14 - Creating Cleaning Utilities

This content is also available at learn.palantir.com ↗ and is presented here for accessibility purposes.

📖 Task Introduction

Some of your raw data values are not optimally formatted. In this exercise, you’ll create two utility files containing functions you will use to preprocess the data. Some of the anomalies you’ll want to fix early in your pipeline include (but are not limited to):

The flightDate column in flight_alerts_raw is currently a string type rather than a date.
The mapped_value columns in both mapping datasets contains extra spaces and the text is lowercase and separated by _ characters. You'd rather have "Open and Assigned" than the current value of "·······open_and_assigned."

For this first utility file, we’ll rename and repurpose the examples.py file that the repository provided when it was created. This training track assumes familiarity with data transformation techniques using Python/PySpark and does not provide instruction on syntax. The code provided does, however, include comments to help clarify its purpose.

🔨 Task Instructions

Create a new branch in your repository from Master called yourName/feature/preprocessing.
Right click on the examples.py file in the repository's Files panel and choose to Rename it to cleaning_utils.py.
Delete the contents of the file in the code editor window (e.g., with ctrl+a → Delete).

Copy the code block below, and paste it into the code editor.

Note how the functionality described in the code comments partially addresses the issues described above and normalizes column names.

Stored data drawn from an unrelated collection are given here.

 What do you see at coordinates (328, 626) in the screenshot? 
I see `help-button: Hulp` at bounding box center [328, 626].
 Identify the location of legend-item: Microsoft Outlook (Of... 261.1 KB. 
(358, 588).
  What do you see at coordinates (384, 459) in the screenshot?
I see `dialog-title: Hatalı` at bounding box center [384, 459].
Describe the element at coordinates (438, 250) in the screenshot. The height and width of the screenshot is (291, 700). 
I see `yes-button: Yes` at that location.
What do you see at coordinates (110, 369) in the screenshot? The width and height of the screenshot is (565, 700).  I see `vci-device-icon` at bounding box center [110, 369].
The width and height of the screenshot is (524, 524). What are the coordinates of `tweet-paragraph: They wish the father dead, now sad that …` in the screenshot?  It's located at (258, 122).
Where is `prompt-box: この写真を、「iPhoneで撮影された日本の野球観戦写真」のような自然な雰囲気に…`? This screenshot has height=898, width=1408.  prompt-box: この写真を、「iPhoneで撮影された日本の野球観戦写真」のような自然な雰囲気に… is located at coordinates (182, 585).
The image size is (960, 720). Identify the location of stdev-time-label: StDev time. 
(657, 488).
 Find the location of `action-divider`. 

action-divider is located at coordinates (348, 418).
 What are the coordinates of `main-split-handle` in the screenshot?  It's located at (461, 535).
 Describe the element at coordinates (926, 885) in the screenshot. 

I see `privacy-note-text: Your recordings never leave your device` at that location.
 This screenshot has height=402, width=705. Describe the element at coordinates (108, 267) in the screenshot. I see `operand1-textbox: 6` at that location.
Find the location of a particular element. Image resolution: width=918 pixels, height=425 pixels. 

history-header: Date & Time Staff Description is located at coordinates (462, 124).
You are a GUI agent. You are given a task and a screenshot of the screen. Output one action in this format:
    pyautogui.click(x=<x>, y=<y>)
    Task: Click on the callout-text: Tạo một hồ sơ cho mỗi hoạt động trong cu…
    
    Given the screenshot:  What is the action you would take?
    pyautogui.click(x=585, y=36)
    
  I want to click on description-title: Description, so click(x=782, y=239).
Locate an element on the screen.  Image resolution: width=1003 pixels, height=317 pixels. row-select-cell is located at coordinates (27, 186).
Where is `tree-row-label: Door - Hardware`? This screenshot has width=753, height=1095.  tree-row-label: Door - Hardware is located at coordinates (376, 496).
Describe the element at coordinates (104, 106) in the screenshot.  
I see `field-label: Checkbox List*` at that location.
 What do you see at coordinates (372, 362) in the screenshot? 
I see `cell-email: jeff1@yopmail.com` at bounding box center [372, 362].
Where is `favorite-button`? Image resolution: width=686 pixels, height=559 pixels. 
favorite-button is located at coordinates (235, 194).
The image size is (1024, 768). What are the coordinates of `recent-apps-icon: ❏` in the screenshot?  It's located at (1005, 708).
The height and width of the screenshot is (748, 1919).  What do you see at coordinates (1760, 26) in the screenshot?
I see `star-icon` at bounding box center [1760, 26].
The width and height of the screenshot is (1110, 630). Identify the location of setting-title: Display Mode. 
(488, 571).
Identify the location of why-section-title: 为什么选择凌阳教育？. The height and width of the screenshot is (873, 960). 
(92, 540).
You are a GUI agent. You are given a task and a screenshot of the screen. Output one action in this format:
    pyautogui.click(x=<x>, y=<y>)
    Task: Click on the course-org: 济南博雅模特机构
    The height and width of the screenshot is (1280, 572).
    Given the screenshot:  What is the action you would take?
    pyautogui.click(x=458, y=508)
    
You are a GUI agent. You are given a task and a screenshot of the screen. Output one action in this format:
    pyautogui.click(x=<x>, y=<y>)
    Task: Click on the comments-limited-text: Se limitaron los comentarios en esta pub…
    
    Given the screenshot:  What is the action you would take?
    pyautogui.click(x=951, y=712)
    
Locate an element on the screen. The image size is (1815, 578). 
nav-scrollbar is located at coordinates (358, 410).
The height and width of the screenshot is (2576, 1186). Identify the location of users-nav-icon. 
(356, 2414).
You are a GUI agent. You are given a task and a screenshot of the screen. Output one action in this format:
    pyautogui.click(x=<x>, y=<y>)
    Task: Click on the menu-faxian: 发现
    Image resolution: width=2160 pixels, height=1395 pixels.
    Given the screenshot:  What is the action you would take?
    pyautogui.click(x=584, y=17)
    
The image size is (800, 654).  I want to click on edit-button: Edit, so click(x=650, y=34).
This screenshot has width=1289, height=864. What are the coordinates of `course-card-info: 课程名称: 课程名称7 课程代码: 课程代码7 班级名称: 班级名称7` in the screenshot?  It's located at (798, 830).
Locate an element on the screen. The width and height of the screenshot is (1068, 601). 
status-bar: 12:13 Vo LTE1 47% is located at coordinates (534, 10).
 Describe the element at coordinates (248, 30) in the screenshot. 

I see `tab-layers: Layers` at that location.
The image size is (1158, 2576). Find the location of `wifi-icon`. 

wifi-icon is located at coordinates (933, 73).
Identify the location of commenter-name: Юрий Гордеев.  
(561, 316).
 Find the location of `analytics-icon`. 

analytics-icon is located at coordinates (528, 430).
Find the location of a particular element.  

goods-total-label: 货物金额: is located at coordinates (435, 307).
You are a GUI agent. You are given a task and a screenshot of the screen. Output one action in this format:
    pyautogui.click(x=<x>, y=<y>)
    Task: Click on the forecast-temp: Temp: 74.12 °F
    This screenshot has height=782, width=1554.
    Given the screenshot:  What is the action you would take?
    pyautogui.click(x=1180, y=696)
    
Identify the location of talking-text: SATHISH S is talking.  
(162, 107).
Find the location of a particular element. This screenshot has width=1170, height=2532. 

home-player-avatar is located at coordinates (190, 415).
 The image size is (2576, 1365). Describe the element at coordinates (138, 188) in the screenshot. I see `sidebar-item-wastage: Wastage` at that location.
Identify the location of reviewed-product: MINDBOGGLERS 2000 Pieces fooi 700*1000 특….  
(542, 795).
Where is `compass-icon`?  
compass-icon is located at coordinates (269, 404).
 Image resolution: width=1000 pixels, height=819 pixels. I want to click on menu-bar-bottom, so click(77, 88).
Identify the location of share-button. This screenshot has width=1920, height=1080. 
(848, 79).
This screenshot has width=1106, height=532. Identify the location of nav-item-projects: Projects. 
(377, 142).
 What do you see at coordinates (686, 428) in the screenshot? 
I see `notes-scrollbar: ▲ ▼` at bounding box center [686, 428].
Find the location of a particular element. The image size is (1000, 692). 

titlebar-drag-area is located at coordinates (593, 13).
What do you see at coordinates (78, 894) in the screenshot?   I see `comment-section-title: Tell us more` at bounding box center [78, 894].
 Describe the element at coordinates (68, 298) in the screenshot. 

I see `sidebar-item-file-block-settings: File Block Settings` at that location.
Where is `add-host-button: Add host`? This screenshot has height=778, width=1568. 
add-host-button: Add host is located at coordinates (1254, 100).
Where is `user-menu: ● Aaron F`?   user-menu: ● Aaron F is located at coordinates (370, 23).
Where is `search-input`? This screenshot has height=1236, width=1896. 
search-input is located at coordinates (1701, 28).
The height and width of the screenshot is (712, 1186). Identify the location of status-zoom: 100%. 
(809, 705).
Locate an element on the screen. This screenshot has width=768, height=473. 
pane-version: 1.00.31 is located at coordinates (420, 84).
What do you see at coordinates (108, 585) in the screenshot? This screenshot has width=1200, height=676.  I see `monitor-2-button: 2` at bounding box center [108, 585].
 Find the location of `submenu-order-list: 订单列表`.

from pyspark.sql import functions as F
import re


def normalize_strings(df, string_columns):
    """
    This function takes a dataframe (df) and an array of string columns as arguments
    This function iterates through the list of string columns in the dataframe and
    1. Replaces underscores with spaces
    2. Capitalizes the first letter of each word
    3. Trims trailing whitespace
    4. Replaces empty strings with null
    """
    for colm in string_columns:
        df = df.withColumn(colm, F.regexp_replace(F.col(colm), '_', ' '))
        df = df.withColumn(colm, F.initcap(F.col(colm)))
        df = df.withColumn(colm, F.trim(F.col(colm)))
        df = df.withColumn(colm, F.when(F.col(colm) != "", F.col(colm)).otherwise(None))

    return df


def normalize_column_names(df):
    """
    This function take a dataframe (df) as an argument
    This function calls the normalize_column_name function to convert all column names in the dataframe to snake_case
    """
    return df.select(
        *(F.col(f"`{colm}`").alias(normalize_column_name(colm)) for colm in df.columns)
    )


def normalize_column_name(name):
    """
    This function takes a single column name (string) as an argument
    This function:
    1. Trims trailing whitespace
    2. Converts from camelCase to snake_case
    3. Collapes any sequential underscores into a single underscore
    4. Removes any trailing underscores
    """
    name = name.strip()
    name = re.sub(r'([a-z])([A-Z])', r'\1_\2', name)
    name = re.sub(r'[^a-zA-Z0-9_]', r'_', name)
    name = re.sub(r'_+', r'_', name)
    name = re.sub(r'_$', r'', name)
    return name.lower()

Commit your code with the following message: “feature: add cleaning utils.”